Wedding Superstitions You Can Totally Ignore

By Yonce'

December 15, 2018

Jealousy, evil spirits and bad luck omens? Puh-lease. Here are wedding day myths you can forget about—or put your own twist on.

There are a lot of wedding superstitions out there, both good and bad, but trying to keep up with them will only add to your wedding stress. Our advice? Forget about them. This list has all the silly superstitions that are perfectly okay to ignore—or to put your own twist on with a little creativity.


You can't see each other before the wedding.

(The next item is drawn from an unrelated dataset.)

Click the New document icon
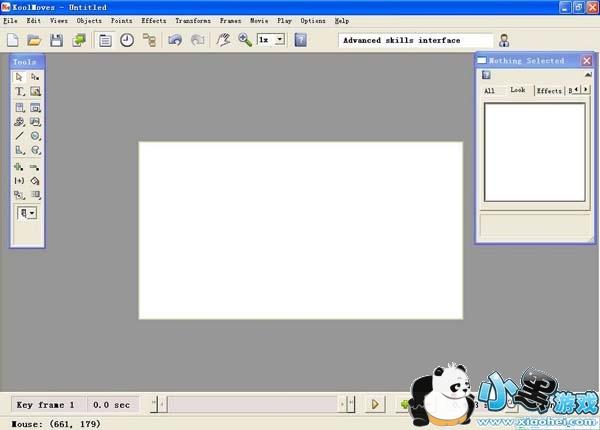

Our Take: Today, some couples stick to tradition because they like the excitement and anticipation of seeing each other for the first time at the ceremony. But we say, do what makes you happy. We know lots of couples who've bucked tradition and stayed in the same room the night before, had breakfast together the morning of and (most conveniently) scheduled their joint photo session with their photographer before the ceremony. Nothing beats an emotional first look photo, and it'll help calm your nerves and up the excitement to have a moment together before your “I dos.”

The Superstition:

Back in the day, couples weren't supposed to see each other until the last minute, so the groom didn't have the chance to change his mind. (We know—crazy, right?) This custom gradually morphed into the general idea that it was bad luck for a groom to see his bride on their wedding day.


Steer clear of yellow roses (or you'll be green with envy).

Our Take: If you love a flower, give it your own special meaning, especially if it has some significance to you, and don't worry a bit about what those Victorian florists would've said. We've seen some seriously gorgeous yellow floral arrangements (without a hint of jealousy in sight).

The Superstition:

During the Victorian era, The Language of Flowers—a book that assigned flowers different emotions and meanings—was popularized all over Europe. According to the volume, tulips stand for love and passion, and stephanotis means marital happiness. On the flip side, yellow roses were said to symbolize jealousy.


You're doomed if you drop the ring.

Our Take: Obviously that's some grade A nonsense. But it does lead to another a good point—if you have a ring bearer handling your rings (especially one who's very young), make sure your wedding bands are tied tightly enough, and that you hand the ring pillow off to him at the last minute, just before he walks down the aisle. No, you're not doomed if the rings fall, but it could be a little awkward and stressful.

The Superstition:

Get ready for this dramatic idea: As tradition goes, if someone dropped the ring during the ceremony, it meant that person would die.